Voulez-vous savoir ce que c'était que cette robe, chers lecteurs?

Le voici:

«Sur les manches est escript de broderies tout au long le dict de la chanson _Madame, je suis plus joyeux_, et notté tout au long sur chacune desdites deux manches, cinq cent soixante-cinq perles, pour servir à former les nottes de ladite chanson, où il y a cent quarante-deux nottes. C'est assavoir, pour chaque notte, quatre perles en quarré.»

Mais ceci n'était rien, et, quoique les prêtres prêchassent contre ces modes insolites, leurs anathèmes étaient réservés surtout à ceux et à celles qui mettaient pour leurs toilettes le diable à contribution.

Il y avait des cornes partout.

Les femmes, grâce à leurs hennins, les portaient sur la tête; les hommes, grâce à leurs poulaines, les portaient aux pieds.

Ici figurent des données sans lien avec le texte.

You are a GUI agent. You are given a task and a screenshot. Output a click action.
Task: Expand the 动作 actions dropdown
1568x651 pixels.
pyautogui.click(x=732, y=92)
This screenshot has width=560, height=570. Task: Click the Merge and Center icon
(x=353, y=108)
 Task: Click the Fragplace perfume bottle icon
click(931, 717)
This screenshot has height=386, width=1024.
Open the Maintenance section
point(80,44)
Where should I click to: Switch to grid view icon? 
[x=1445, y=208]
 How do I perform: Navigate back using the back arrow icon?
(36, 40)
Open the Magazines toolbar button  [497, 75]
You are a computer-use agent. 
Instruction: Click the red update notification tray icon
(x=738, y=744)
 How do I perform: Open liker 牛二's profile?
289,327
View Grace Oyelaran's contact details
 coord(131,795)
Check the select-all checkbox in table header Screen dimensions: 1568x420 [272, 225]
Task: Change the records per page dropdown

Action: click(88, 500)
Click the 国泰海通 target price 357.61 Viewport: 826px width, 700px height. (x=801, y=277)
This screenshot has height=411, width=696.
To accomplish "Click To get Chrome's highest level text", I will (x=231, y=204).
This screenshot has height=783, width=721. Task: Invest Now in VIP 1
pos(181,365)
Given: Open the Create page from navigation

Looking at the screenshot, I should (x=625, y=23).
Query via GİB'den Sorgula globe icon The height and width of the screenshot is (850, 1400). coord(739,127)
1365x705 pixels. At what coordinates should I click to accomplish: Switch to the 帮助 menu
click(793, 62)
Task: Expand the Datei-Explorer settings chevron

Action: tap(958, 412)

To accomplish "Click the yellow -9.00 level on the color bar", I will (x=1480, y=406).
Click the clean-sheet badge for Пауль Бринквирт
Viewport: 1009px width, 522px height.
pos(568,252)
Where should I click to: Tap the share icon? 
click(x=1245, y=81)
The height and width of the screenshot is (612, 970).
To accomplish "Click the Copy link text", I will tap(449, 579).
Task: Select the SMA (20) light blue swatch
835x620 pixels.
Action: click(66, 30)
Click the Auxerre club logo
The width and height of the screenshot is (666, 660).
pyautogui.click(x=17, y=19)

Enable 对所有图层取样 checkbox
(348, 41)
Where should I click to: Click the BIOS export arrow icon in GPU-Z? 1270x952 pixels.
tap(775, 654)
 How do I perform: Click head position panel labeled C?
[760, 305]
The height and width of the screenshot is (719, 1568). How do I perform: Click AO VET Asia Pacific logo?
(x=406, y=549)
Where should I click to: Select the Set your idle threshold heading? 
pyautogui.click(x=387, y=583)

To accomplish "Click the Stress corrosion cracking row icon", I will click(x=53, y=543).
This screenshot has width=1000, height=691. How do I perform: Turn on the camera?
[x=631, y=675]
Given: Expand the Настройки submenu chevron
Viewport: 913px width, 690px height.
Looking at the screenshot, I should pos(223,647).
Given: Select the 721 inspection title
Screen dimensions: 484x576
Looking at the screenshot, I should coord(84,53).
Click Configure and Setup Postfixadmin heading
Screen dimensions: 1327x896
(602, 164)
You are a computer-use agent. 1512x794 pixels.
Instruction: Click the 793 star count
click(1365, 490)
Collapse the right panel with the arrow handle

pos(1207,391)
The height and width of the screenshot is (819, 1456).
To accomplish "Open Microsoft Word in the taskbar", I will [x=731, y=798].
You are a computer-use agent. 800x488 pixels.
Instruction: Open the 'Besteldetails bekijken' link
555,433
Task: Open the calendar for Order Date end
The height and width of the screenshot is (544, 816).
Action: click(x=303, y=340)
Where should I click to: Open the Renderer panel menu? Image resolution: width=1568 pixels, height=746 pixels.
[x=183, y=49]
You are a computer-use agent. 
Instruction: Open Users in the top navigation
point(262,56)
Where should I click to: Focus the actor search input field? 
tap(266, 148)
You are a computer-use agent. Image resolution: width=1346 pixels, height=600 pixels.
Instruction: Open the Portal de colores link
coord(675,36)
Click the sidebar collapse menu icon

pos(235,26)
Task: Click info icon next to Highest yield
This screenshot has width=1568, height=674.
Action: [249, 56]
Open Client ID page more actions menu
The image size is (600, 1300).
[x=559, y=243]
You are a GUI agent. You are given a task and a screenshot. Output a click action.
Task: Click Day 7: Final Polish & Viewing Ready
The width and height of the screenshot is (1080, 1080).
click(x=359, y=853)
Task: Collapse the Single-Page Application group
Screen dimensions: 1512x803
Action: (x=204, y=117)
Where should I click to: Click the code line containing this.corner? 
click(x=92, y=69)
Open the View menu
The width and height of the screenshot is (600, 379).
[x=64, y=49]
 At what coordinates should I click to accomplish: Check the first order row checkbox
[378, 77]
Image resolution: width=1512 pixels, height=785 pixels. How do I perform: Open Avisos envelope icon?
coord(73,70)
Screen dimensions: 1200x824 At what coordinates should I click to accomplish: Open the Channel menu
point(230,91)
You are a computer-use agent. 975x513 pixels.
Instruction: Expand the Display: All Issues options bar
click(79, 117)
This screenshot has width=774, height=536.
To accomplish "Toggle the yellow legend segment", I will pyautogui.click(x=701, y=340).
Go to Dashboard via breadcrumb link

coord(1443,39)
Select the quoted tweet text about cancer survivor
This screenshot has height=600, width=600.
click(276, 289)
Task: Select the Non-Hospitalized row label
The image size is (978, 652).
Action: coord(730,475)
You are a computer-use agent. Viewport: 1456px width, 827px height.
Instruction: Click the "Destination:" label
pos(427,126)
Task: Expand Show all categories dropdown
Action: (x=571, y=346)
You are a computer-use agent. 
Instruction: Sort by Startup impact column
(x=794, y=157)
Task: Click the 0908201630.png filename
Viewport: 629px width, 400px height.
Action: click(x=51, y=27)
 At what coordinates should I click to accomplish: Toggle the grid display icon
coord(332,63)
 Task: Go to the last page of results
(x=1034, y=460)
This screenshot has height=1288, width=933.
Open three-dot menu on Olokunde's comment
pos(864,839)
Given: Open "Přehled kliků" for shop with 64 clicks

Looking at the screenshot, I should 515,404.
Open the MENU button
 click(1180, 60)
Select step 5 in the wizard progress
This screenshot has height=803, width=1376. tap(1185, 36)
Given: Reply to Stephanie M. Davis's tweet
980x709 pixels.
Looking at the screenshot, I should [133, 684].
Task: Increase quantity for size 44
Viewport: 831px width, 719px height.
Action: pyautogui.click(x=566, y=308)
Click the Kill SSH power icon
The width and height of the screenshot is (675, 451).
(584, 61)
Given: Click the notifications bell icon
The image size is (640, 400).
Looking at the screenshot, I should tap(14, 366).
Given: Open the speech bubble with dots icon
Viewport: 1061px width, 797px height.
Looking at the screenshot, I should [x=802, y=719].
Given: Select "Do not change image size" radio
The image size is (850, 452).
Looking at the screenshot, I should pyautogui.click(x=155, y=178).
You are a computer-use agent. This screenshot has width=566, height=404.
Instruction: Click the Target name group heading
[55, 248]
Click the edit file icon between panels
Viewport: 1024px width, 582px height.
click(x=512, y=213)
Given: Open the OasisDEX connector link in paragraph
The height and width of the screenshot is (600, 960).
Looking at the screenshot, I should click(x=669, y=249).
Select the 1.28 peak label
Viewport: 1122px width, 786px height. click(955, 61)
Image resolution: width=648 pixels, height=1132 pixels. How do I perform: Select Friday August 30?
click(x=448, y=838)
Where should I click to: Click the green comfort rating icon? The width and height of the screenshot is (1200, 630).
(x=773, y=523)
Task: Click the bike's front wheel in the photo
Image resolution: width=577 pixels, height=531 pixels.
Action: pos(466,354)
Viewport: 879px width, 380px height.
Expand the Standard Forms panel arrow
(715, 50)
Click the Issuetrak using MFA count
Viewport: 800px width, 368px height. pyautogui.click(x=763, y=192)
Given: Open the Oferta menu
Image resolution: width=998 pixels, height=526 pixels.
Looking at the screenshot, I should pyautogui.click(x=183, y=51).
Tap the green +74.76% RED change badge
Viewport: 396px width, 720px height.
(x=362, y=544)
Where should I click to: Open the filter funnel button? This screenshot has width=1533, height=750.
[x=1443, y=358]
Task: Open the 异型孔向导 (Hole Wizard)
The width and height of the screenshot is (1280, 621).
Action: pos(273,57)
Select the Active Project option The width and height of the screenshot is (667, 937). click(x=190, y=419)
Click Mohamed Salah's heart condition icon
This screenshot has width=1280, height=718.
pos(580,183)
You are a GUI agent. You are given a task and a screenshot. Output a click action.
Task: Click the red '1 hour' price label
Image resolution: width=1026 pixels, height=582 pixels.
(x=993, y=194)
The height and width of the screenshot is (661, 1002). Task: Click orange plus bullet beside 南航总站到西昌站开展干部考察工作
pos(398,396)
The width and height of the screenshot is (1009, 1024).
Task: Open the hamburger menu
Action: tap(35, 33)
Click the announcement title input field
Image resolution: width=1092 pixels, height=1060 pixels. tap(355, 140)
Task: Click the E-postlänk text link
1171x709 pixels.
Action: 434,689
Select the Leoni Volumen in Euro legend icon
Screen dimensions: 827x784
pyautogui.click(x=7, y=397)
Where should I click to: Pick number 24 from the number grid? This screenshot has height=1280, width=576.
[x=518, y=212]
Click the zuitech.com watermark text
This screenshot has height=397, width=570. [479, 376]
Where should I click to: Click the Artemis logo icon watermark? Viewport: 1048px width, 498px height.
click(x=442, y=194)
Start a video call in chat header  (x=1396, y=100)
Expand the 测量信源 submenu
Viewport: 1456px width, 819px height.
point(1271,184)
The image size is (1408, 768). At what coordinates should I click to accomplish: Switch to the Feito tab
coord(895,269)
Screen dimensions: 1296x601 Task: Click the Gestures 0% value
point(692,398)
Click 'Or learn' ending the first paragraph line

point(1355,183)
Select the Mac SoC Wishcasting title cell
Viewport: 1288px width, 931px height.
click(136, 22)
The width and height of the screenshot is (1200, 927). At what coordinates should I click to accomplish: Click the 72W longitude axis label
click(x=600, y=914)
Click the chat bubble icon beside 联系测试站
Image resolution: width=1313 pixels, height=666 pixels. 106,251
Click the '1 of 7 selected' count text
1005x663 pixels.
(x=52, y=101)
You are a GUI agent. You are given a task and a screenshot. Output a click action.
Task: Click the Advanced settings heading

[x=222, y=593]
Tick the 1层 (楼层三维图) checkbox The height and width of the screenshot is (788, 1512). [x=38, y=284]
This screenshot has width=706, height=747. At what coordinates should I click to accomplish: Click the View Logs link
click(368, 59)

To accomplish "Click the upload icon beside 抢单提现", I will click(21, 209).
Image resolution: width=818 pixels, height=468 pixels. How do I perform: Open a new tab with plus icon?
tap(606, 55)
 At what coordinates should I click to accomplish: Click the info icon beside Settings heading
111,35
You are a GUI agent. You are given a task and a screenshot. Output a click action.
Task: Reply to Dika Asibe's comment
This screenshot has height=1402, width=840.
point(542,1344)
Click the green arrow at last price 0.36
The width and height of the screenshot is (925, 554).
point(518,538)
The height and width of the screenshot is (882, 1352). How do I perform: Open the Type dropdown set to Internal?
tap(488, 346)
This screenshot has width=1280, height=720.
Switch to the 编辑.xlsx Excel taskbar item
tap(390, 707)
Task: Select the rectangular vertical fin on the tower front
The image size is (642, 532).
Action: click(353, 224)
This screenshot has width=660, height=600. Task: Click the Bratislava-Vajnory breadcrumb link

La crinoline, que nos modernes coquettes portent à leurs jupons, les femmes du XIVe siècle la portaient à leur bonnet.

«Les dames et demoiselles, dit Juvénal des Ursins, menaient grands et excessifs états et cornes merveilleuses, haultes et larges, et avaient de chaque côté, au lieu de bourrées, deux grandes oreilles si larges, que, quand elles voulaient passer l'huis d'une porte, il fallait qu'elles se tournassent de côté et baissassent.»

Or, au nombre des plus élégants cavaliers faisant la cour à toutes ces belles dames, grasses, décolletées et cornues, étaient le jeune roi Charles VI et son frère, plus jeune encore, le duc Louis d'Orléans.

Le premier, le roi, venait d'épouser son impudique Bavaroise Isabeau; le second, Louis, venait d'épouser sa douce et fidèle Valentine de Milan.

Elle lui avait apporté en dot Asti, avec quatre cent cinquante mille florins.

L'autre avait apporté à son époux l'adultère, la guerre civile, la folie.

Le pauvre jeune roi était pourtant bien gai, bien heureux, bien courtois, ne demandant qu'à rire et à s'amuser.

Après son mariage, il avait fait son tour de France, et, gai compagnon du trône qu'il était, sa royale chevauchée. Il partait de Paris, où l'on venait de célébrer l'entrée de la reine, entrée depuis quatre ans; mais, pour ce coeur joyeux, pour cet esprit couleur de rosé, tout était matière à fête. Le vin et le lait avaient coulé dans Paris par la bouche de toutes les fontaines; aux carrefours, les frères de la Passion avaient joué de pieux mystères; à la rue Saint-Denis, deux anges avaient posé une couronne sur la tête de la reine; au pont Notre-Dame, un homme était descendu par une corde tendue aux tours de la cathédrale, avec deux flambeaux à la main; et, pour mieux voir, pour mieux entendre, pour mieux être partout, le roi et son frère Louis d'Orléans s'étaient mêlés à la foule des bourgeois, et, trop pressés d'être au premier rang, avaient reçu des sergents maints bons horions dont ils montrèrent le soir les marques aux dames de la cour.